_Task details_:
Retype the records below line for line, changing nothing.

_Data_:
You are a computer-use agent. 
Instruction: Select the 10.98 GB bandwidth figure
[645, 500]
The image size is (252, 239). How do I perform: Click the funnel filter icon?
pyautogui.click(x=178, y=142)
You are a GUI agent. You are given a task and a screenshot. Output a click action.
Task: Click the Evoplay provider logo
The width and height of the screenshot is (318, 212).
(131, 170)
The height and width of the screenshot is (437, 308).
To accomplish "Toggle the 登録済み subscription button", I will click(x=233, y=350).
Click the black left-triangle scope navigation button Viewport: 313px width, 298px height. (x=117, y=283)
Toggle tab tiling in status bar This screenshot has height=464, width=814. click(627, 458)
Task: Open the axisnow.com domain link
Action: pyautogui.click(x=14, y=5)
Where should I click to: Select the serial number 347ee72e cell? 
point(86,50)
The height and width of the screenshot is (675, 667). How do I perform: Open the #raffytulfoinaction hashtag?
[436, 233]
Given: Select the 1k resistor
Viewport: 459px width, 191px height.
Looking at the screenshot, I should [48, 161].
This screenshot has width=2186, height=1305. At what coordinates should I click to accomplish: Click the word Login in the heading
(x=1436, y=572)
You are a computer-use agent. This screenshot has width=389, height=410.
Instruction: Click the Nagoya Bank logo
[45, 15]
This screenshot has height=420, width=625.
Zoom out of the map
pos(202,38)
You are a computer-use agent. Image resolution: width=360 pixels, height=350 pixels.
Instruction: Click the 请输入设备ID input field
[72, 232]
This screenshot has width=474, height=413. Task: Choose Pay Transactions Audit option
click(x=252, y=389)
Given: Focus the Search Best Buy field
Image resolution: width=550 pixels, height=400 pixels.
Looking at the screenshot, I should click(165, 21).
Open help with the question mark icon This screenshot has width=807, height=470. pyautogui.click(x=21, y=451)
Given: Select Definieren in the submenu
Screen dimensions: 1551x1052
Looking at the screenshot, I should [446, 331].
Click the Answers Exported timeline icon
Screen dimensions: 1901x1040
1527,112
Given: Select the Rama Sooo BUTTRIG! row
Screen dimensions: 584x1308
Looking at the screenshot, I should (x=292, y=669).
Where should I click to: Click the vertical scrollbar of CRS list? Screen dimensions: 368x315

_Result below_:
You are a computer-use agent. 
Instruction: Select the 10.98 GB bandwidth figure
[645, 500]
The image size is (252, 239). How do I perform: Click the funnel filter icon?
pyautogui.click(x=178, y=142)
You are a GUI agent. You are given a task and a screenshot. Output a click action.
Task: Click the Evoplay provider logo
The width and height of the screenshot is (318, 212).
(131, 170)
The height and width of the screenshot is (437, 308).
To accomplish "Toggle the 登録済み subscription button", I will click(x=233, y=350).
Click the black left-triangle scope navigation button Viewport: 313px width, 298px height. (x=117, y=283)
Toggle tab tiling in status bar This screenshot has height=464, width=814. click(627, 458)
Task: Open the axisnow.com domain link
Action: pyautogui.click(x=14, y=5)
Where should I click to: Select the serial number 347ee72e cell? 
point(86,50)
The height and width of the screenshot is (675, 667). How do I perform: Open the #raffytulfoinaction hashtag?
[436, 233]
Given: Select the 1k resistor
Viewport: 459px width, 191px height.
Looking at the screenshot, I should [48, 161].
This screenshot has width=2186, height=1305. At what coordinates should I click to accomplish: Click the word Login in the heading
(x=1436, y=572)
You are a computer-use agent. This screenshot has width=389, height=410.
Instruction: Click the Nagoya Bank logo
[45, 15]
This screenshot has height=420, width=625.
Zoom out of the map
pos(202,38)
You are a computer-use agent. Image resolution: width=360 pixels, height=350 pixels.
Instruction: Click the 请输入设备ID input field
[72, 232]
This screenshot has width=474, height=413. Task: Choose Pay Transactions Audit option
click(x=252, y=389)
Given: Focus the Search Best Buy field
Image resolution: width=550 pixels, height=400 pixels.
Looking at the screenshot, I should click(165, 21).
Open help with the question mark icon This screenshot has width=807, height=470. pyautogui.click(x=21, y=451)
Given: Select Definieren in the submenu
Screen dimensions: 1551x1052
Looking at the screenshot, I should [446, 331].
Click the Answers Exported timeline icon
Screen dimensions: 1901x1040
1527,112
Given: Select the Rama Sooo BUTTRIG! row
Screen dimensions: 584x1308
Looking at the screenshot, I should (x=292, y=669).
Where should I click to: Click the vertical scrollbar of CRS list? Screen dimensions: 368x315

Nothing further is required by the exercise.